Au cœur du bassin central du fleuve Congo, le parc national de la Salonga est la plus grande aire protégée de forêt dense humide du continent africain. Menacé, il n’est toutefois plus considéré par l’Unesco comme étant en péril.
Une excellente nouvelle et une source d’inquiétudes pour la biodiversité, en RD Congo. Tandis que les ONG s’interrogent sur les intentions de l’État en matière de protection des forêts, l’Unesco a décidé de retirer le parc national de la Salonga de sa liste du patrimoine en péril. Le Comité du patrimoine mondial, réuni en ligne le 16 juillet 2021, a pris acte « des améliorations apportées à son état de conservation ».
Les autorités congolaises ont apporté des garanties claires : les concessions pétrolières chevauchant le parc sont nulles et non avenues et ces blocs seront exclus des futures mises aux enchères. Le Comité a également observé que la gestion du parc a été grandement améliorée, notamment en ce qui concerne le renforcement des mesures anti-braconnage.
Le Conseil des ministres a adopté dix mesures urgentes en faveur des ressources naturelles, dont l’instauration d’une taxe carbone. En revanche, la fin annoncée du moratoire sur l’attribution de concessions forestières suscite la colère des protecteurs de l’environnement.

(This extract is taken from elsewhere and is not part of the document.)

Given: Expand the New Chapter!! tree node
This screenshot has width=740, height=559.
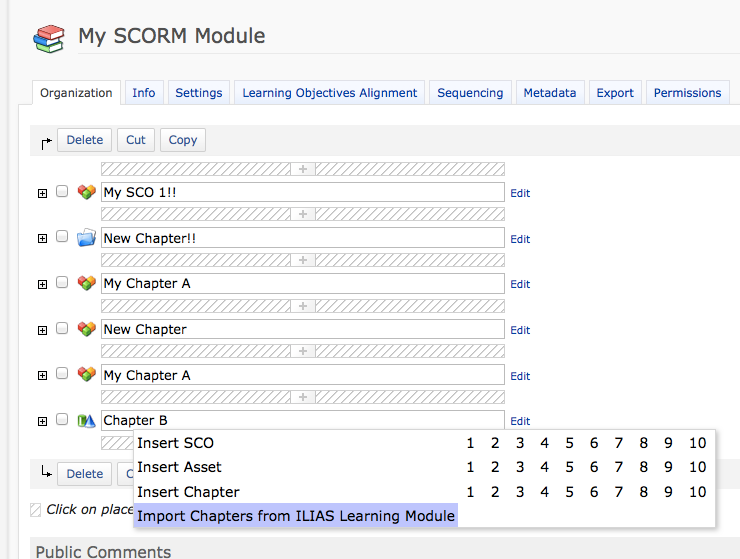Looking at the screenshot, I should (x=42, y=239).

Les résultats commencent à se faire sentir : la population des éléphants de forêt se reconstitue, tandis que le suivi régulier de la faune sauvage montre également que les populations de bonobos demeurent stables, dans le parc.
Le Comité acte ainsi les efforts déployés pendant toutes ces années par les autorités nationales, le Centre du patrimoine mondial de l’Unesco et l’UICN (Union internationale pour la conservation de la nature) pour parvenir à cette importante réalisation.

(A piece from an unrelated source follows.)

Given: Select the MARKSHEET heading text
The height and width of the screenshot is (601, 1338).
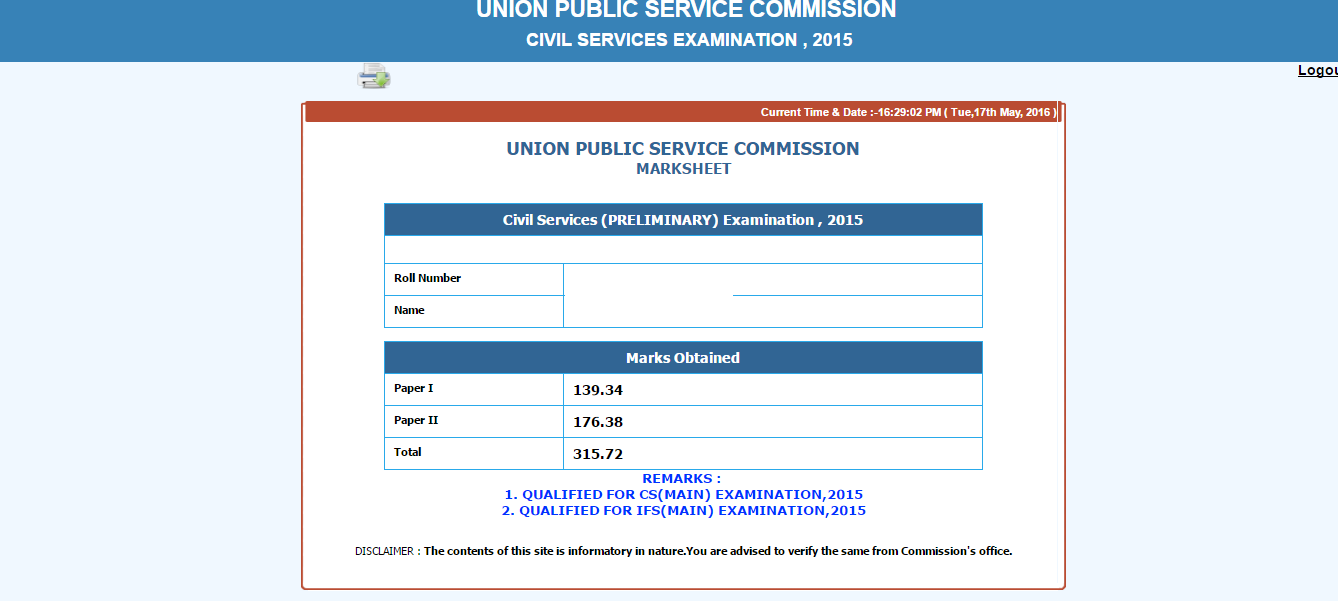Looking at the screenshot, I should [683, 169].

Inscrit en 1984 sur la Liste du patrimoine mondial et en 1999 sur la celle du patrimoine mondial en péril, le parc national de la Salonga est la plus grande réserve de forêt tropicale humide d’Afrique. Situé au cœur du bassin central du fleuve Congo, ce parc est très isolé et accessible uniquement par voie d’eau.
Il abrite de nombreuses espèces endémiques menacées, telles que le bonobo, le paon du Congo, l’éléphant de forêt et le crocodile africain à museau étroit dit « faux gavial d’Afrique ».

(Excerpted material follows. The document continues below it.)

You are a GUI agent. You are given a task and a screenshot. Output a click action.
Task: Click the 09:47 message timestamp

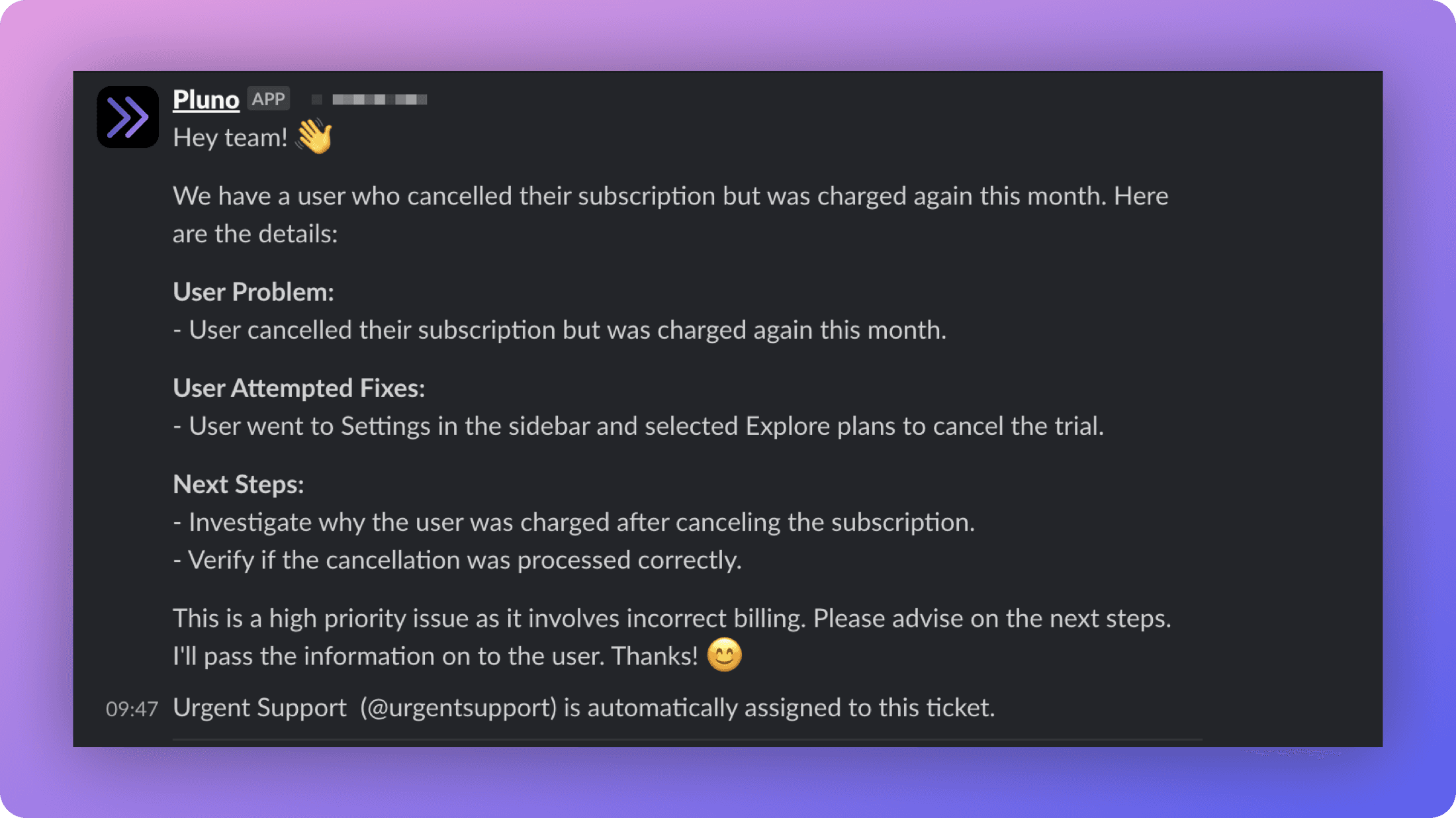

De plus, les tourbières, ces zones humides qui accueillent une grande biodiversité, du bassin du Congo et notamment de la Salonga couvrent 145 000 km2 – une zone plus grande que l’Angleterre !–, et stockent environ 30 milliards de tonnes de carbone, selon les calculs de Greenpeace.
Quid du moratoire sur l’exploitation forestière ?
La RD Congo avait officialisé son projet d’exploiter du pétrole dans les parcs des Virunga (au nord-est du pays), et de la Salonga en 2018 ; sans mettre ses projets à exécution, le gouvernement n’y a toutefois pas officiellement renoncé.
Sans réagir sur ce point précis, le ministère congolais de l’Environnement « se réjouit » de la décision de l’Unesco, et y voit « une occasion de mieux penser la gestion de la tourbière en vue de la quantification de sa capacité d’absorption de carbone ».
En revanche, les associations de protection de l’environnement protestent face à la proposition de la ministre de l’Environnement et du développement durable, Ève Bazaïba, visant à lever le moratoire sur l’attribution de nouvelles concessions forestières.
Elles estiment que de nouvelles exploitations de la forêt, par des entreprises étrangères, accéléreraient la déforestation. Ce qui priverait de revenus une partie de la population congolaise, qui vit des ressources de la forêt tout en la préservant.
De plus, une telle mesure « contredirait l’engagement du président Félix Tshisekedi de réduire les émissions de gaz à effet de serre de la RD Congo de 17% et de restaurer sa couverture forestière à 63,5% d’ici à 2030 », considère Greenpeace.
« Face au chaos généralisé dans l’industrie forestière », en RD Congo, la levée du moratoire en vigueur depuis 2002 « permettrait une braderie massive du territoire national, mettrait en péril les communautés locales et exacerberait les crises climatiques et de biodiversité », alertent Greenpeace, Rainforest Foundation UK et Rainforest Norway dans un communiqué.
La levée de ce moratoire fait pourtant partie des « dix mesures urgentes » relatives à la gestion durable des ressources naturelles, présentées en Conseil des ministres par Ève Bazaïba, le 9 juillet.
Parmi ces mesures, figure le réexamen des concessions forestières octroyées aux institutions, la suspension de l’exploitation des bois d’œuvre utilisés pour les meubles et sculptures, ainsi que l’instauration de la taxe carbone. Celle-ci serait payée par tous les véhicules qui circulent dans le pays.